Collected data entries
************
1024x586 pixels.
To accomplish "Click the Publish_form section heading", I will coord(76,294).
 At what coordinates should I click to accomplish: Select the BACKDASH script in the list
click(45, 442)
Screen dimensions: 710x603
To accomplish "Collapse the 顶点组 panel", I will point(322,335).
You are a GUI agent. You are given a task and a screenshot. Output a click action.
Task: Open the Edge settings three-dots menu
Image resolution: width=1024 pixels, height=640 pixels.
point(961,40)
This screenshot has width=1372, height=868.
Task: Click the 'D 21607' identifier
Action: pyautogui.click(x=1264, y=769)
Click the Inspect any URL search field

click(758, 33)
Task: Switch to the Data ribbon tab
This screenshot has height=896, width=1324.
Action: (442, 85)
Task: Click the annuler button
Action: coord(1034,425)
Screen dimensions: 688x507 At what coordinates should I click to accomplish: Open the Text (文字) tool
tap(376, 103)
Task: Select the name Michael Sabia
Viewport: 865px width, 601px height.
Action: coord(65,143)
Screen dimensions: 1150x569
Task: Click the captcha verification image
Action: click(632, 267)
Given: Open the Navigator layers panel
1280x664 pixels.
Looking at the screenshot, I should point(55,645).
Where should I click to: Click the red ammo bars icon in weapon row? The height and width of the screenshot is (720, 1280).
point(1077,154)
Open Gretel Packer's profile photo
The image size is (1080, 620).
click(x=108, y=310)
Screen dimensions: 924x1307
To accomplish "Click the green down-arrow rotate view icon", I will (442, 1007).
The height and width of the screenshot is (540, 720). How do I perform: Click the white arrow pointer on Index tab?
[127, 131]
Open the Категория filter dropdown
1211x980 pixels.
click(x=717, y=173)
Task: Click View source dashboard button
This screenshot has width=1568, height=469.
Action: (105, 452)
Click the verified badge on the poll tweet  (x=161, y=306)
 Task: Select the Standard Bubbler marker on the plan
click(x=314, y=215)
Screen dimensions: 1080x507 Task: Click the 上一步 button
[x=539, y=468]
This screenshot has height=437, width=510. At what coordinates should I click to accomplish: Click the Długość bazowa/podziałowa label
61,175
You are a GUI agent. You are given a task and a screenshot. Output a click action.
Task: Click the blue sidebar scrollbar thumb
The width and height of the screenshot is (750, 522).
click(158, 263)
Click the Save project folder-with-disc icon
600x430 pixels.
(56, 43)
************
Task goal: In the records above, the line with "Screen dimensions: 688x507" marks the start and the line with "Screen dimensions: 924x1307" marks the end; copy that stretch exactly, both lines included, and nothing else.

Answer area:
Screen dimensions: 688x507 At what coordinates should I click to accomplish: Open the Text (文字) tool
tap(376, 103)
Task: Select the name Michael Sabia
Viewport: 865px width, 601px height.
Action: coord(65,143)
Screen dimensions: 1150x569
Task: Click the captcha verification image
Action: click(632, 267)
Given: Open the Navigator layers panel
1280x664 pixels.
Looking at the screenshot, I should point(55,645).
Where should I click to: Click the red ammo bars icon in weapon row? The height and width of the screenshot is (720, 1280).
point(1077,154)
Open Gretel Packer's profile photo
The image size is (1080, 620).
click(x=108, y=310)
Screen dimensions: 924x1307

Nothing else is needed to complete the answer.